■ **What is being asked**:
Skip the images and copy each record exactly as written.

■ **Supplied material**:

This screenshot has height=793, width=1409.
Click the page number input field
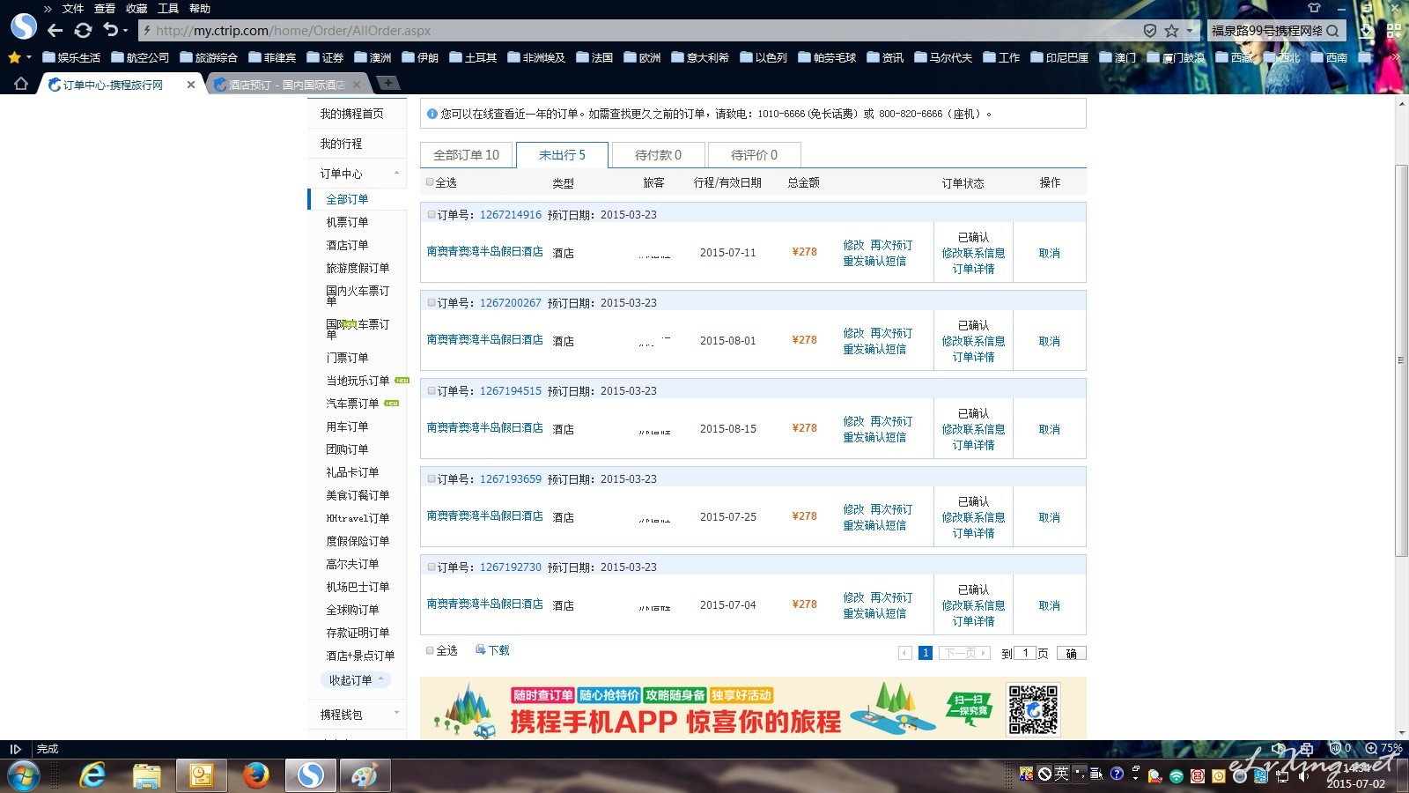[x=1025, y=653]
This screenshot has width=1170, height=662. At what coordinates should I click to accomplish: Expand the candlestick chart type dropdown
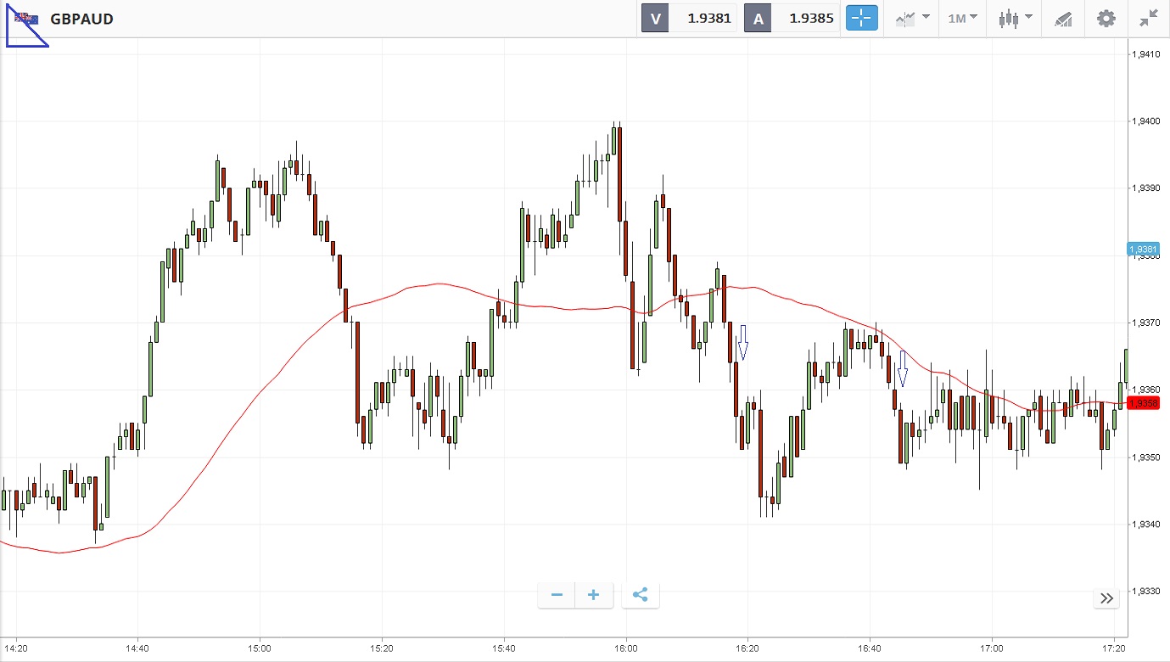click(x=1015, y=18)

■ **Result for this task**:
This screenshot has height=793, width=1409.
Click the page number input field
[x=1025, y=653]
This screenshot has width=1170, height=662. At what coordinates should I click to accomplish: Expand the candlestick chart type dropdown
click(x=1015, y=18)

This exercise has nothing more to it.